=== EXERCISE AIM ===
Repeat the material exactly, every line of it.

=== RAW DATA ===
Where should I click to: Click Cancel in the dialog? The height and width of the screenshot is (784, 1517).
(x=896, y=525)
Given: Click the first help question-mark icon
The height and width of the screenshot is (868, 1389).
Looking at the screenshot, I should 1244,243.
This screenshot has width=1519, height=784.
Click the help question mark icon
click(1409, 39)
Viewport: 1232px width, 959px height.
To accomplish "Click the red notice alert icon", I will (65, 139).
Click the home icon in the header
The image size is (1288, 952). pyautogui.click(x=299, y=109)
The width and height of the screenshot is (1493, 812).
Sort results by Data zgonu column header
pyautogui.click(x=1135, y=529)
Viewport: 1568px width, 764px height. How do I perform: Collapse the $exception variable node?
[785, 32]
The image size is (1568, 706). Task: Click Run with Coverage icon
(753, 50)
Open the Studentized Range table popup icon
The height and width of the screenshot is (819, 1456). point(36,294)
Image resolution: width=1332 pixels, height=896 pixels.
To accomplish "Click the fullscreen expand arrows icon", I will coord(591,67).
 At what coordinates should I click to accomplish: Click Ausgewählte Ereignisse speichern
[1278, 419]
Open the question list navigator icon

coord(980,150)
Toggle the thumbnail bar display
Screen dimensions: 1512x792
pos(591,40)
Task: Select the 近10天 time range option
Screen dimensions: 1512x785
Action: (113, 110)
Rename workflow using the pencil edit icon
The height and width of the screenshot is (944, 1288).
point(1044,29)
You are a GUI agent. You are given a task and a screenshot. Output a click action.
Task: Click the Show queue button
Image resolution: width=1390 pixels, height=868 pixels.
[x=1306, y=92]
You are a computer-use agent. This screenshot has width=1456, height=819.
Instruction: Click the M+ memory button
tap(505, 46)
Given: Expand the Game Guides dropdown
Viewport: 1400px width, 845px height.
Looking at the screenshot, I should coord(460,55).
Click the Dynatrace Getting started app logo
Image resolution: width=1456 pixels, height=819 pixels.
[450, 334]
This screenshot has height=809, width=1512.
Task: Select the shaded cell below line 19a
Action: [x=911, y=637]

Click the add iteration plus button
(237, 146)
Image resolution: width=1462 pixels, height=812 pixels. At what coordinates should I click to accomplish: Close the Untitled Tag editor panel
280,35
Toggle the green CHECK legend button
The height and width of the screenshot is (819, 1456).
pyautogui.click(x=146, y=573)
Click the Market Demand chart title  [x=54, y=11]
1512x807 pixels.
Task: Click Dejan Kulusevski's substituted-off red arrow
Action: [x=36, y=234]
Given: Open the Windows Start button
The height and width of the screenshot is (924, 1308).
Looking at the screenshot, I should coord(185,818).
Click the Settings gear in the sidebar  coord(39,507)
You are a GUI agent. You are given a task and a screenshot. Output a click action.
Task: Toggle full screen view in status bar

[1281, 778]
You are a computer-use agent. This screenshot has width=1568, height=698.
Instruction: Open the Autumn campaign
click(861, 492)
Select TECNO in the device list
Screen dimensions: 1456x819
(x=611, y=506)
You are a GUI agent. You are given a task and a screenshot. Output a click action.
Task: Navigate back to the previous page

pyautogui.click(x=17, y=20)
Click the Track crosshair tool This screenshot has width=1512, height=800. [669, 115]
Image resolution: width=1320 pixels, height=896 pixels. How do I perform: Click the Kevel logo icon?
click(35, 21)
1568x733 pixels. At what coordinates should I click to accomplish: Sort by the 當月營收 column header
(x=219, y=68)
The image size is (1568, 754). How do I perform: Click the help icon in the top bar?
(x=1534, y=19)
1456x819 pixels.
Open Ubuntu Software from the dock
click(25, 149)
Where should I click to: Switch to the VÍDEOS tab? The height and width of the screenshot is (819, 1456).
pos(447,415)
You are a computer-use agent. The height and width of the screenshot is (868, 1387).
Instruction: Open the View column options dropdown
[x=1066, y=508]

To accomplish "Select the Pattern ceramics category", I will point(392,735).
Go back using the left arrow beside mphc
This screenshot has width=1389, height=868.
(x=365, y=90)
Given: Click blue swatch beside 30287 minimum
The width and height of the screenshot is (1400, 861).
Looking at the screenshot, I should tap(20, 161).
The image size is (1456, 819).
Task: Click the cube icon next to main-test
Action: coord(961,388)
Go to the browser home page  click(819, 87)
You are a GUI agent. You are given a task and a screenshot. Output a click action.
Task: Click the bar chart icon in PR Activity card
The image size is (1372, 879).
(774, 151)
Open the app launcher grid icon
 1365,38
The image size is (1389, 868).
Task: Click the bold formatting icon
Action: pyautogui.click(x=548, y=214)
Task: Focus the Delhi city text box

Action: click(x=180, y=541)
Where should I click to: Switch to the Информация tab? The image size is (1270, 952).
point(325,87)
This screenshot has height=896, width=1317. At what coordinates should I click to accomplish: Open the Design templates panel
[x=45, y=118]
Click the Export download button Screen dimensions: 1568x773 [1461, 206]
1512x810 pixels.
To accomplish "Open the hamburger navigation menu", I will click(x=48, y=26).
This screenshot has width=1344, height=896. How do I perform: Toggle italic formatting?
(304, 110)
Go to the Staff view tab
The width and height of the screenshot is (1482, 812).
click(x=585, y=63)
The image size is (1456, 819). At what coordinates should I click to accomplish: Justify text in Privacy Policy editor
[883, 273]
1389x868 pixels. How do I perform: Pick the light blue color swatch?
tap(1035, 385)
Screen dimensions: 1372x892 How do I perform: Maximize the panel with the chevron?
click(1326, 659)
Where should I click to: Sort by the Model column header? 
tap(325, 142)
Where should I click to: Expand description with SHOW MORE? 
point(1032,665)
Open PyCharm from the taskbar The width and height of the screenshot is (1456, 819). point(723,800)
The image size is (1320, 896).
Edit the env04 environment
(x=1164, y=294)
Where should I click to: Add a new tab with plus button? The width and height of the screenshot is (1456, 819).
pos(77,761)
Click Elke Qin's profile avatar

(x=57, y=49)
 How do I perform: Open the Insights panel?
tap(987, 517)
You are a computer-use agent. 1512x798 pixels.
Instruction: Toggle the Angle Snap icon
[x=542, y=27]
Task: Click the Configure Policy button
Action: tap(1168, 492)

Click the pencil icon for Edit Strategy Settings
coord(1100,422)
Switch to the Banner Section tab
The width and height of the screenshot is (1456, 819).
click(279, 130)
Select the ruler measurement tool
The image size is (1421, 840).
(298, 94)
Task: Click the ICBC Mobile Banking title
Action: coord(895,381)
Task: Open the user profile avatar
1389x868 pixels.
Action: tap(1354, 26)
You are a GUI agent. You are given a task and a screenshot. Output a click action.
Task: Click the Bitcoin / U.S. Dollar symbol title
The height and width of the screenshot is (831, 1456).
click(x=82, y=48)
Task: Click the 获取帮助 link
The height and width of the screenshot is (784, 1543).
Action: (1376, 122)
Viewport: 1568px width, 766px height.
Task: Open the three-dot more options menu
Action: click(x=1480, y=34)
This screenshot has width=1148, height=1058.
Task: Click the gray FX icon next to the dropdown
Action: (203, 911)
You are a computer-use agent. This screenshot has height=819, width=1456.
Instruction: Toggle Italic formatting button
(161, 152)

=== THE ANSWER ===
Where should I click to: Click Cancel in the dialog? The height and width of the screenshot is (784, 1517).
(x=896, y=525)
Given: Click the first help question-mark icon
The height and width of the screenshot is (868, 1389).
Looking at the screenshot, I should 1244,243.
This screenshot has width=1519, height=784.
Click the help question mark icon
click(1409, 39)
Viewport: 1232px width, 959px height.
To accomplish "Click the red notice alert icon", I will (65, 139).
Click the home icon in the header
The image size is (1288, 952). pyautogui.click(x=299, y=109)
The width and height of the screenshot is (1493, 812).
Sort results by Data zgonu column header
pyautogui.click(x=1135, y=529)
Viewport: 1568px width, 764px height. How do I perform: Collapse the $exception variable node?
[785, 32]
The image size is (1568, 706). Task: Click Run with Coverage icon
(753, 50)
Open the Studentized Range table popup icon
The height and width of the screenshot is (819, 1456). point(36,294)
Image resolution: width=1332 pixels, height=896 pixels.
To accomplish "Click the fullscreen expand arrows icon", I will coord(591,67).
 At what coordinates should I click to accomplish: Click Ausgewählte Ereignisse speichern
[1278, 419]
Open the question list navigator icon

coord(980,150)
Toggle the thumbnail bar display
Screen dimensions: 1512x792
pos(591,40)
Task: Select the 近10天 time range option
Screen dimensions: 1512x785
Action: (113, 110)
Rename workflow using the pencil edit icon
The height and width of the screenshot is (944, 1288).
point(1044,29)
You are a GUI agent. You are given a task and a screenshot. Output a click action.
Task: Click the Show queue button
Image resolution: width=1390 pixels, height=868 pixels.
[x=1306, y=92]
You are a computer-use agent. This screenshot has width=1456, height=819.
Instruction: Click the M+ memory button
tap(505, 46)
Given: Expand the Game Guides dropdown
Viewport: 1400px width, 845px height.
Looking at the screenshot, I should coord(460,55).
Click the Dynatrace Getting started app logo
Image resolution: width=1456 pixels, height=819 pixels.
[450, 334]
This screenshot has height=809, width=1512.
Task: Select the shaded cell below line 19a
Action: [x=911, y=637]

Click the add iteration plus button
(237, 146)
Image resolution: width=1462 pixels, height=812 pixels. At what coordinates should I click to accomplish: Close the Untitled Tag editor panel
280,35
Toggle the green CHECK legend button
The height and width of the screenshot is (819, 1456).
pyautogui.click(x=146, y=573)
Click the Market Demand chart title  [x=54, y=11]
1512x807 pixels.
Task: Click Dejan Kulusevski's substituted-off red arrow
Action: [x=36, y=234]
Given: Open the Windows Start button
The height and width of the screenshot is (924, 1308).
Looking at the screenshot, I should coord(185,818).
Click the Settings gear in the sidebar  coord(39,507)
You are a GUI agent. You are given a task and a screenshot. Output a click action.
Task: Toggle full screen view in status bar

[1281, 778]
You are a computer-use agent. This screenshot has width=1568, height=698.
Instruction: Open the Autumn campaign
click(861, 492)
Select TECNO in the device list
Screen dimensions: 1456x819
(x=611, y=506)
You are a GUI agent. You are given a task and a screenshot. Output a click action.
Task: Navigate back to the previous page

pyautogui.click(x=17, y=20)
Click the Track crosshair tool This screenshot has width=1512, height=800. [669, 115]
Image resolution: width=1320 pixels, height=896 pixels. How do I perform: Click the Kevel logo icon?
click(35, 21)
1568x733 pixels. At what coordinates should I click to accomplish: Sort by the 當月營收 column header
(x=219, y=68)
The image size is (1568, 754). How do I perform: Click the help icon in the top bar?
(x=1534, y=19)
1456x819 pixels.
Open Ubuntu Software from the dock
click(25, 149)
Where should I click to: Switch to the VÍDEOS tab? The height and width of the screenshot is (819, 1456).
pos(447,415)
You are a computer-use agent. The height and width of the screenshot is (868, 1387).
Instruction: Open the View column options dropdown
[x=1066, y=508]

To accomplish "Select the Pattern ceramics category", I will point(392,735).
Go back using the left arrow beside mphc
This screenshot has width=1389, height=868.
(x=365, y=90)
Given: Click blue swatch beside 30287 minimum
The width and height of the screenshot is (1400, 861).
Looking at the screenshot, I should tap(20, 161).
The image size is (1456, 819).
Task: Click the cube icon next to main-test
Action: coord(961,388)
Go to the browser home page  click(819, 87)
You are a GUI agent. You are given a task and a screenshot. Output a click action.
Task: Click the bar chart icon in PR Activity card
The image size is (1372, 879).
(774, 151)
Open the app launcher grid icon
 1365,38
The image size is (1389, 868).
Task: Click the bold formatting icon
Action: pyautogui.click(x=548, y=214)
Task: Focus the Delhi city text box

Action: click(x=180, y=541)
Where should I click to: Switch to the Информация tab? The image size is (1270, 952).
point(325,87)
This screenshot has height=896, width=1317. At what coordinates should I click to accomplish: Open the Design templates panel
[x=45, y=118]
Click the Export download button Screen dimensions: 1568x773 [1461, 206]
1512x810 pixels.
To accomplish "Open the hamburger navigation menu", I will click(x=48, y=26).
This screenshot has width=1344, height=896. How do I perform: Toggle italic formatting?
(304, 110)
Go to the Staff view tab
The width and height of the screenshot is (1482, 812).
click(x=585, y=63)
The image size is (1456, 819). At what coordinates should I click to accomplish: Justify text in Privacy Policy editor
[883, 273]
1389x868 pixels. How do I perform: Pick the light blue color swatch?
tap(1035, 385)
Screen dimensions: 1372x892 How do I perform: Maximize the panel with the chevron?
click(1326, 659)
Where should I click to: Sort by the Model column header? 
tap(325, 142)
Where should I click to: Expand description with SHOW MORE? 
point(1032,665)
Open PyCharm from the taskbar The width and height of the screenshot is (1456, 819). point(723,800)
The image size is (1320, 896).
Edit the env04 environment
(x=1164, y=294)
Where should I click to: Add a new tab with plus button? The width and height of the screenshot is (1456, 819).
pos(77,761)
Click Elke Qin's profile avatar

(x=57, y=49)
 How do I perform: Open the Insights panel?
tap(987, 517)
You are a computer-use agent. 1512x798 pixels.
Instruction: Toggle the Angle Snap icon
[x=542, y=27]
Task: Click the Configure Policy button
Action: tap(1168, 492)

Click the pencil icon for Edit Strategy Settings
coord(1100,422)
Switch to the Banner Section tab
The width and height of the screenshot is (1456, 819).
click(279, 130)
Select the ruler measurement tool
The image size is (1421, 840).
(298, 94)
Task: Click the ICBC Mobile Banking title
Action: coord(895,381)
Task: Open the user profile avatar
1389x868 pixels.
Action: tap(1354, 26)
You are a GUI agent. You are given a task and a screenshot. Output a click action.
Task: Click the Bitcoin / U.S. Dollar symbol title
The height and width of the screenshot is (831, 1456).
click(x=82, y=48)
Task: Click the 获取帮助 link
The height and width of the screenshot is (784, 1543).
Action: (1376, 122)
Viewport: 1568px width, 766px height.
Task: Open the three-dot more options menu
Action: click(x=1480, y=34)
This screenshot has width=1148, height=1058.
Task: Click the gray FX icon next to the dropdown
Action: (203, 911)
You are a computer-use agent. This screenshot has height=819, width=1456.
Instruction: Toggle Italic formatting button
(161, 152)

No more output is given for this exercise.